Taylor is probably most well remembered by Florida fans for his 198-yard, 2-touchdown performance against Georgia in 2014, an upset Florida win that was likely the beginning of the end for Mark Richt in Athens.

That was a bit of a soft running back class overall, with top recruit Thomas Tyner’s career derailed by injuries at Oregon, No. 3 back never breaking through at Oklahoma and eventually transferring to Texas A&M and Michigan 5-star Derrick Green never winning a starting job and transferring to TCU. The best of the group? Alabama commit Alvin Kamara, who played his best football for Butch Jones at Tennessee.

This RB class gets an asterisk, however, because Henry was listed as an “athlete” by recruiting services. Henry was the No. 1-ranked athlete and No. 12 overall recruit in the country.

4. 2010: Michael Dyer, Auburn (RB rank: 1; Overall rank: 8)

How it played out: First things first. Michael Dyer was down. (Just kidding and honestly, I think there is solid photographic evidence to the contrary).

Dyer had a good career at Auburn and Louisville, highlighted by his 1,102 yards from scrimmage as a true freshman in Auburn’s national championship season. But Dyers’ inability to stay consistent off the field saw him bolt for Louisville after running for more than 1,200 yards at Auburn as a sophomore, and Dyer battled eligibility issues at Arkansas State and Louisville for the remainder of his college career.

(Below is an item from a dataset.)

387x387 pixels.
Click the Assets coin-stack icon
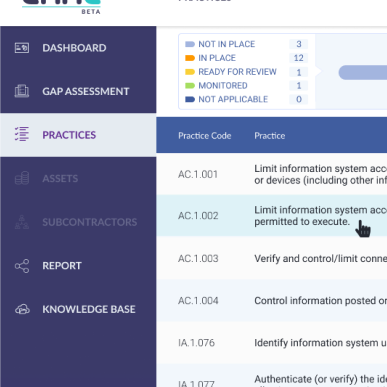(x=22, y=178)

The character concerns likely cost him a chance in the NFL, and Dyer has bounced around Canada and arena leagues since, a cautionary tale about what might have been. But he’ll always have those first 2 seasons at Auburn — and they were absolutely special and worthy of the hype.

3. 2017: Najee Harris, Alabama (RB rank: 1; Overall rank: 2)

How it played out: It’s still happening, and big things are on the horizon. In his first year as the Alabama starter, Harris accumulated over 1,200 yards rushing in a pass-happy system. With Tua Tagovailoa and multiple elite receivers gone, Alabama figures to run the ball a bit more in 2020, which should directly benefit Harris, which might be a big reason he returned to play his senior campaign.

The 2017 class at running back as a whole has been quite solid with big stars like Cam Akers (No. 2) and D’Andre Swift (4th) and Eno Benjamin (6th) ranked behind Harris, as well as emerging talents like Tennessee’s Ty Chandler (5th).

Clyde Edward-Helaire, a key contributor to LSU’s perfect season, arrived as a 3-star ranked No. 29 among RBs.

2. 2015: Damien Harris, Alabama (RB rank: 1; Overall rank: 31)

How it played out: Is it possible to rush for more than 3,000 yards in a college career and leave fans wondering if you were capable of more? I sometimes think that’s the case with Damien Harris, who had the misfortune of trying to replace the legendary Derrick Henry in the Alabama backfield and came to the capstone at a time when Nick Saban was transitioning to a more open, spread-oriented offense.

Alabama fans probably appreciate Harris, but maybe we collectively don’t value his 3,070 yards and 25 touchdown career as much as we should. That’s pretty good production — and you’d take it every time from a 5-star running back.

The only top 10 running back who came close to matching Harris from the 2015 class? LSU’s Derrius Guice, who was a high-4 star slotted as the No. 5 running back in the class.

1. 2014: Leonard Fournette, LSU (RB rank: 1; Overall rank: 1)

How it played out: Not many running backs run for 1,953 yards and don’t win the Heisman Trophy, but that was Fournette’s fate in 2015. The 5-star lived up to the hype, rushing for 3,000 yards in his first 2 seasons in Baton Rouge before injuries limited his production as a junior. Still, Fournette gutted it out on a gimpy leg his junior year, gaining nearly 1,000 more yards from scrimmage and refusing to shut it down even when LSU’s chances of winning the SEC West were over.

Fournette left LSU an All-American and program legend, and when healthy, has been a terrific pro with the Jacksonville Jaguars.

Fournette also has the distinction of leading the way in what might be the best position group running back class in history. Five of the top six backs? Fournette, FSU legend Dalvin Cook, Oklahoma All-American Joe Mixon and Georgia’s lethal duo of Sony Michel and Nick Chubb. That’s ridiculous.